His domestic agenda over the next 12 months is expected to focus on crisis management, with the cost of diesel, electricity and gas charges, prices in the shops and necessary increases in benefits all set to loom large. Space will have to be found for legislation on the pension and benefits reform that was supposed to have been accomplished two years ago. But the opposition parties are promising roadblocks at every turn, meaning that the relevant bills – complex and far-reaching – could once more end up on the Élysée’s back burner next to its ambitious plans for further EU integration.
But no new administration expects to fail on its first day. Buoyed up by the fact that France has emerged from the chaos of recent years with its overall economy and level of industrial production in good shape (an achievement for which he has received little or no applause), Macron remains committed to full employment and a balanced budget by 2027. To what extent he can expect to make good on such a bold undertaking remains to be seen.
On the foreign policy front, he has vowed to keep faith with Ukraine and to sustain pressure on Putin, taking a line somewhere between the positions adopted by Boris Johnson and Olaf Scholz.

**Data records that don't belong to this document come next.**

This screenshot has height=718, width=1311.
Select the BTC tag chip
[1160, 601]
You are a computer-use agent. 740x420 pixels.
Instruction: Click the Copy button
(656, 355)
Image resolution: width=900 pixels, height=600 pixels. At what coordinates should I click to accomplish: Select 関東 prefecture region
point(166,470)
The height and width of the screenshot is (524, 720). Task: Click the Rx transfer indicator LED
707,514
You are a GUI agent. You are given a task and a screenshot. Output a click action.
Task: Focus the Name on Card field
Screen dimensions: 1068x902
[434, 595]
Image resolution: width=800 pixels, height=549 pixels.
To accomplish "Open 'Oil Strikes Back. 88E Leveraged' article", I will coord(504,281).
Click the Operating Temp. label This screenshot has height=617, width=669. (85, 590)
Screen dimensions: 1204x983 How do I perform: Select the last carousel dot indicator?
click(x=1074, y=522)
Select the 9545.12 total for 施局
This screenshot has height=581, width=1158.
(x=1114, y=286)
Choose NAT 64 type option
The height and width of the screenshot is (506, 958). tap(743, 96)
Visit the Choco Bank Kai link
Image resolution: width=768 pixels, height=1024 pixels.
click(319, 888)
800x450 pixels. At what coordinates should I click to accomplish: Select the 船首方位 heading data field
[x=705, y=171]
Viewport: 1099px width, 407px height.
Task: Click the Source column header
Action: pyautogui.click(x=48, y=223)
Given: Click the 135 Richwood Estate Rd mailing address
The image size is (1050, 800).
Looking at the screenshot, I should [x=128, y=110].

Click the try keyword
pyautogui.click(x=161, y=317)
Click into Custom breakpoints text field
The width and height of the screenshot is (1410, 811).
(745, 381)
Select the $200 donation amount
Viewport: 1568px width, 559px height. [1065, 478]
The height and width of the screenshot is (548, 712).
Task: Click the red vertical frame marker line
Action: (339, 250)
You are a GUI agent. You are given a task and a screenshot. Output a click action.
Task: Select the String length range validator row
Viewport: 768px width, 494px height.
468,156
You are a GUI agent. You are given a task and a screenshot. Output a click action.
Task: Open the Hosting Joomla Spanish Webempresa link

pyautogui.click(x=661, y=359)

At the same time, having more or less abandoned efforts to stem the Islamist tide in Mali, he has had to admit that France’s perennial mission to preserve the peace in the Sahel is something of a sham. But while his defence minister regroups his forces in Niger, the President himself has embarked on a surprise three-day visit to Algeria, during which he hopes to reset relations with the North African country that 60 years ago, after a bloody colonial struggle, finally achieved its independence.
Relations with the UK are not top of Macron’s list of priorities. Brexit, with all its frustrations, lacks the vital force it had in the months preceding the shock of Covid-19. It could even be said that relations with Boris Johnson were on the mend, helped by the latter’s positive leadership on Ukraine. But if Liz Truss, as Johnson’s successor, thinks that she can browbeat the French leader into abandoning the Northern Ireland Protocol or clearing the beaches at Calais of would-be immigrants, she is in for a rude awakening. The honeymoon between the two could be both short-lived and colourful.
It is often said that the Fifth Republic grants French presidents more direct power than is enjoyed by other western leaders, and on paper this is so. But power does not easily translate into authority without sustained levels of success, and success is all too often dependent on factors outside the President’s control. Emmanuel Macron was given a rough ride during his first five years. Every year was marked by crisis. This time round, having lost his overall majority in the National Assembly in June, the auguries look little better. He will be relying on the wisdom provided by experience, along with a better run of fortune, to see him come out even marginally ahead of the game.
Much will depend on the strategies adopted by his enemies in the Assembly. On the Left, the loose coalition known as Nupes (pronounced Noo-Pez) is determined to reduce him to the status of Dead Man Walking. On the Right, Marine Le Pen still dares to hope that next time round, having proved herself a responsible parliamentary leader, she could yet succeed him as President. And in the middle, the Conservatives, still leaderless but beginning to regain some measure of confidence after five desperate years, are debating among themselves which way to turn. The politics should be entertaining. The question is, can the people of France expect to benefit from the confusion?